Kattankudy massacre and the questions that refuse to die
By Hana Ibrahim
On August 3, 1990, one of the grimmest nights in Sri Lanka’s protracted ethnic strife, the Kattankudy Mosque in the Eastern Province became the site of unspeakable horror. As dusk settled and devout Muslim men assembled for Isha (night) prayers, the Liberation Tigers of Tamil Eelam (LTTE) stormed the mosque. What followed was a calculated massacre: over 147 worshippers – fathers, sons, elders, and children – were mercilessly slaughtered inside their place of sanctuary. The world was left to grasp the enormity of an act that remains among the most monstrous assaults on Sri Lanka’s Muslim community.
Remembering the Victims—And Unanswered Questions
Each August, the pain resurfaces for survivors and loved ones. While Islam and the broader spirit of humanity teach forgiveness, the trauma carved into the memories of Kattankudy’s survivors is indelible. For many, the attack was not an isolated act of terror – it was part of the LTTE’s broader, systematic campaign against Muslims in the North and East: forced expulsions, coordinated assaults, and efforts to erase an entire community from areas coveted for a Tamil homeland.

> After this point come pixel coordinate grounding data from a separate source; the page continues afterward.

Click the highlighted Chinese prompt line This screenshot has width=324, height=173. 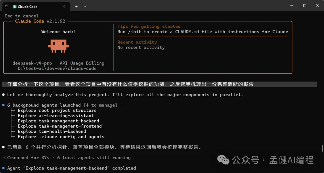click(130, 84)
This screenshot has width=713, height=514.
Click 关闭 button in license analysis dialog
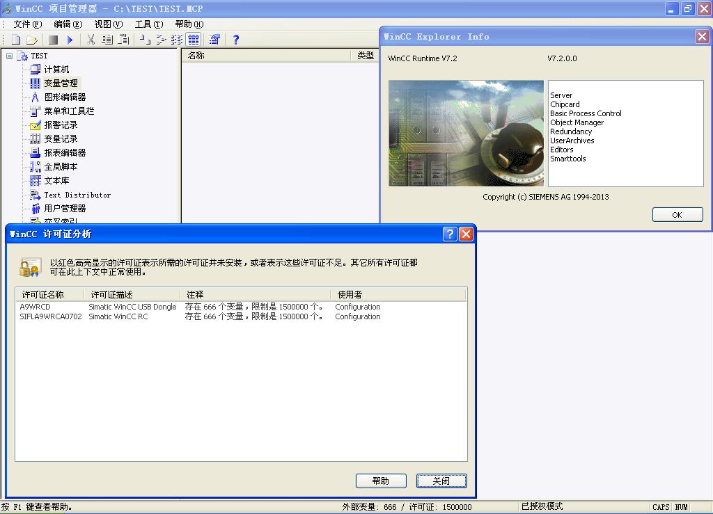[441, 481]
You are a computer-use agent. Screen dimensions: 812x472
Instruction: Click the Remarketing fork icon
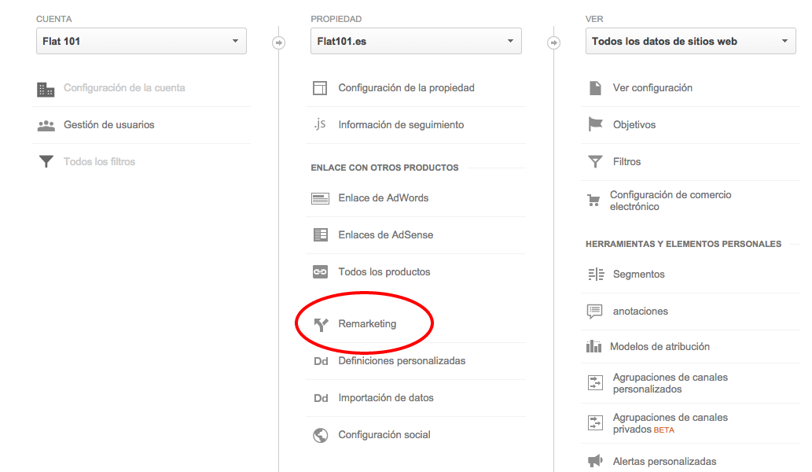click(x=321, y=324)
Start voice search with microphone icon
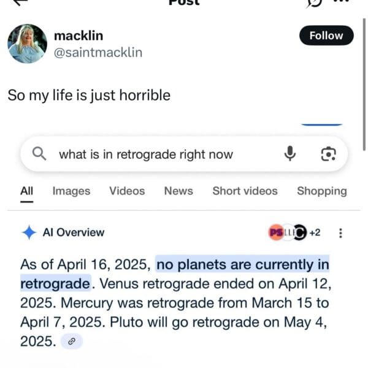 (290, 154)
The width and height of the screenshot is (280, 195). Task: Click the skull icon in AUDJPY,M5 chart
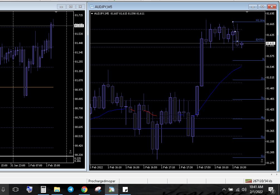pyautogui.click(x=262, y=161)
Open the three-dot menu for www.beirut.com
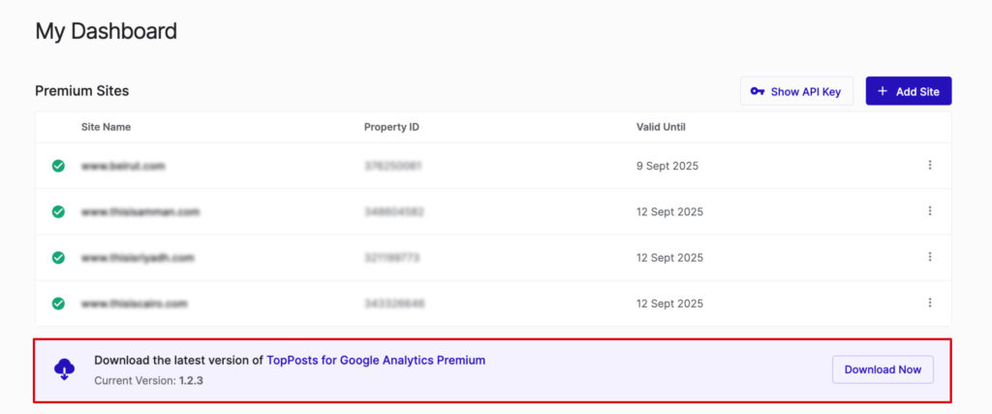This screenshot has width=992, height=414. 929,165
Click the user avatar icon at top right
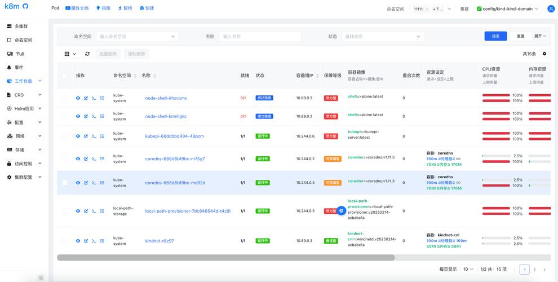 551,9
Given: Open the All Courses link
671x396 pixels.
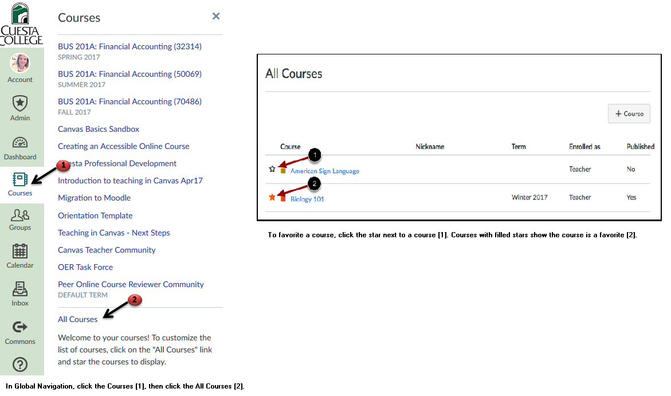Looking at the screenshot, I should click(78, 319).
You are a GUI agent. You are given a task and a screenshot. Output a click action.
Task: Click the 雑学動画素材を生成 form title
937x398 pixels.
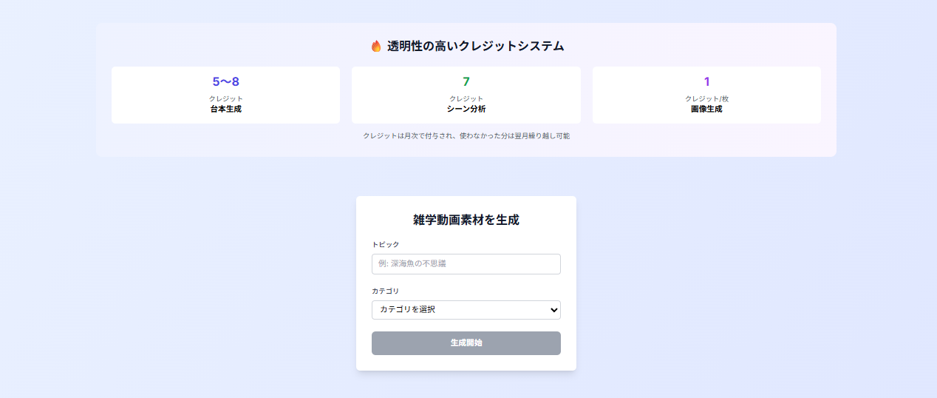click(x=466, y=220)
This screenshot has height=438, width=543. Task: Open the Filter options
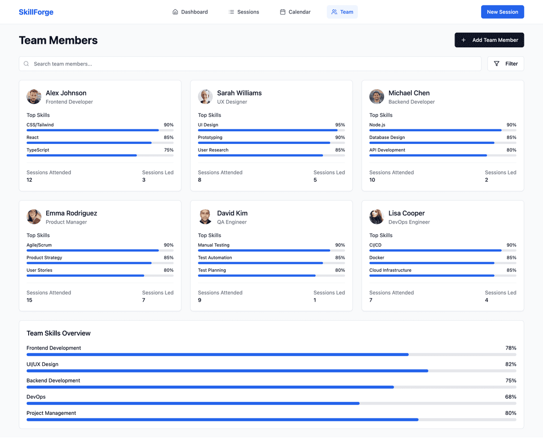(505, 64)
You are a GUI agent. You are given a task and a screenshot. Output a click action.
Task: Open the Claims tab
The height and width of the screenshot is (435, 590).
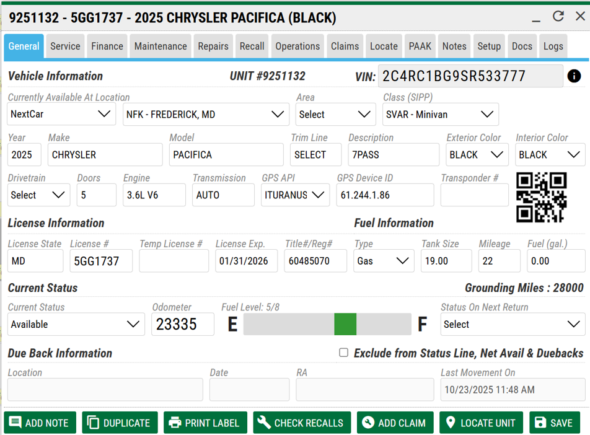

The LTTE’s violence was designed to instil terror and force a population into flight, branding Muslims as obstacles in their quest for an independent Tamil state.

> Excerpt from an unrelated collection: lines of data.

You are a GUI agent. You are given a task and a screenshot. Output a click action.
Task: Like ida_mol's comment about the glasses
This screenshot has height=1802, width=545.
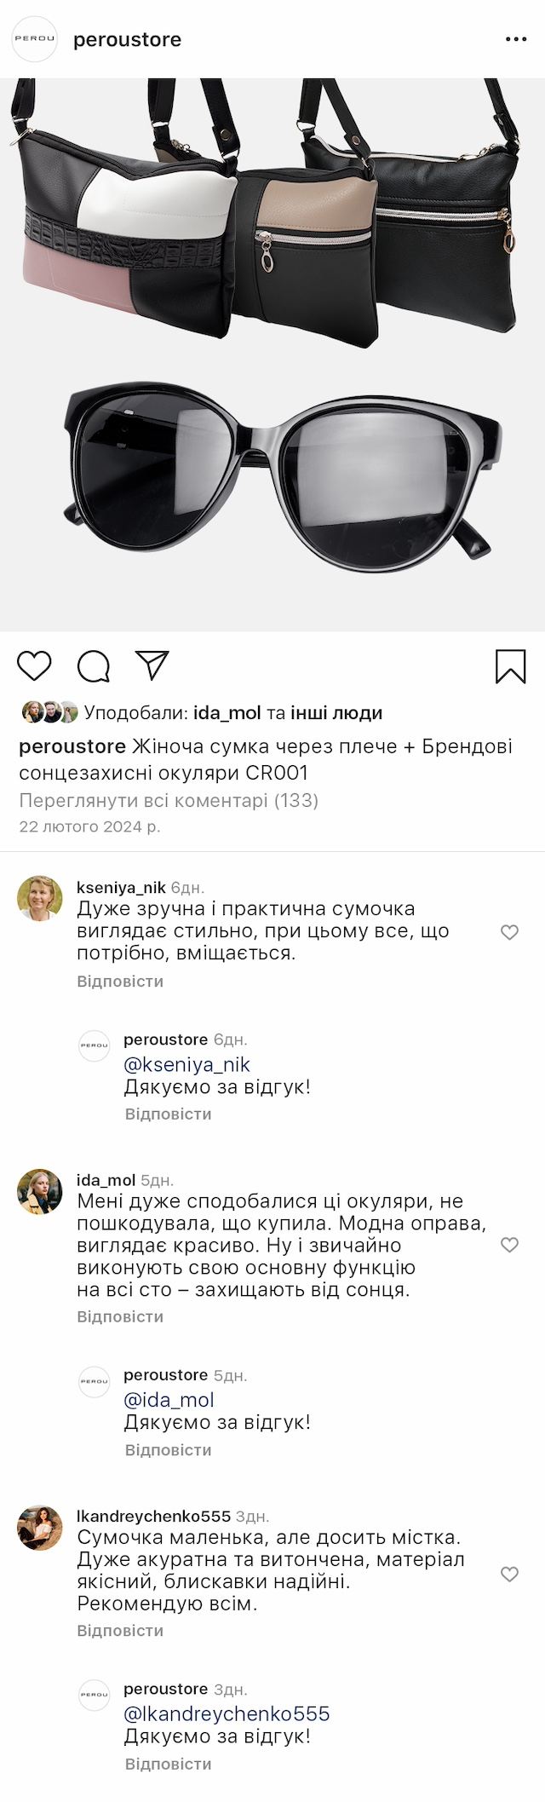click(x=509, y=1245)
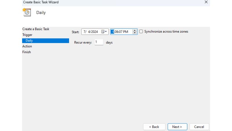Decrease the start time with the down arrow
This screenshot has width=232, height=131.
click(135, 33)
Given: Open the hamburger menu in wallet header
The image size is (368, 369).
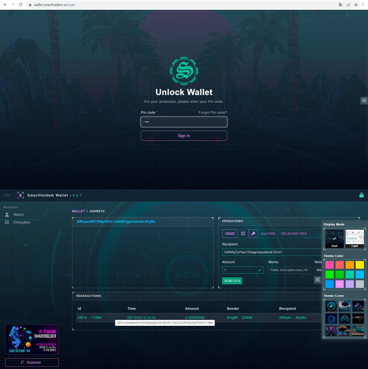Looking at the screenshot, I should tap(7, 195).
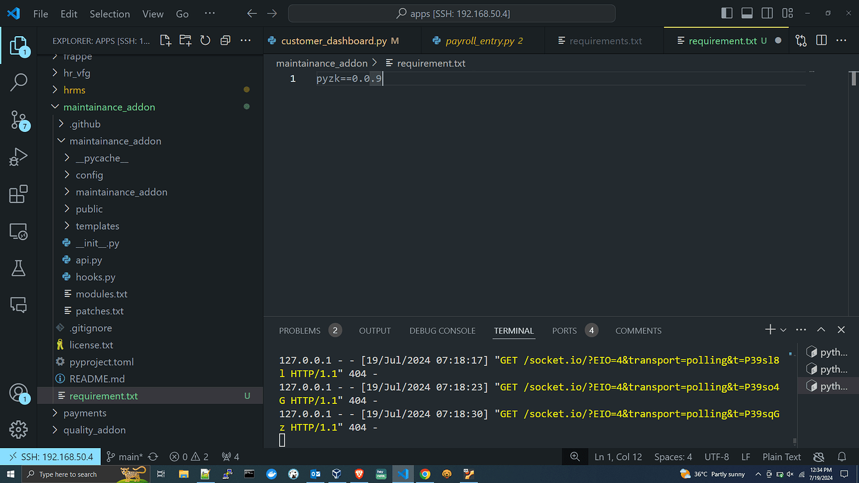Toggle the bottom panel visibility
This screenshot has width=859, height=483.
coord(746,12)
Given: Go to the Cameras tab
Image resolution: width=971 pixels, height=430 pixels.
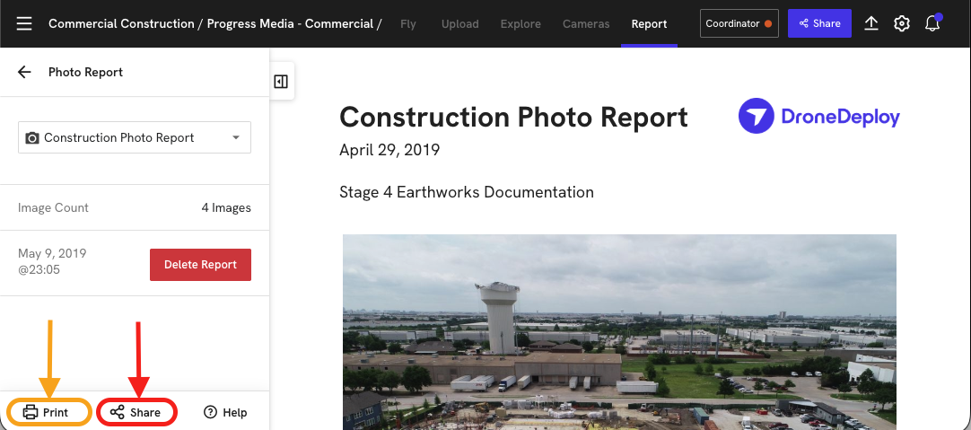Looking at the screenshot, I should [x=586, y=23].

But as we mourn, unsettling questions fester – questions we, as a nation, have yet to fully address. Kattankudy was, at the time, encircled by armed groups: Tamil militants aligned or collaborating with the Sri Lankan state, anti-LTTE factions, and the omnipresent Special Task Force (STF) and intelligence networks. How did the LTTE infiltrate such a tightly monitored town, execute a meticulously planned massacre, loot valuables, and then withdraw—seemingly unchallenged?
Raising Difficult Truths
This is not the first atrocity in the East that stirs suspicions of collusion or calculated negligence. The murder of 800 police officers in the province carries similar doubts—was there, in some corners of government, a silent hand that allowed or abetted these tragedies? Was Kattankudy a shared crime between enemies bent on using communities as pawns in a larger and bloodier chess game? These are not comfortable questions – but history demands we confront them.
Calls for a thorough, independent investigation have echoed for decades, rarely answered and often silenced. Justice has been delayed for so long it now seems like a remote hope. Yet, the need remains: for truth, for accountability, and for a reckoning with those who let this happen.
Why Kattankudy Still Matters
We cannot allow selective amnesia to anesthetize our empathy or dull our collective conscience. Kattankudy represents more than a statistic; it is a wound that has blurred with time but never truly healed. The survivors seek not only recognition but also a meaningful commitment from all Sri Lankans: to remember, to honour, and above all, to ensure that never again will such savagery find a home here.
Forgiveness is a powerful virtue, and reconciliation is the only path to a united future. But forgiveness does not mean forgetfulness—nor does it let those responsible off the hook. The massacre at Kattankudy must be a warning etched in our history: sectarian hatred breeds only division and death. We all have a stake in ensuring that justice, unity, and compassion form the pillars of the Sri Lanka our children inherit.
We may forgive. But we must never forget. Only then, through truth and remembrance, will we build a Sri Lanka where the ghosts of the past can finally rest—and no community ever again faces such brutality in silence.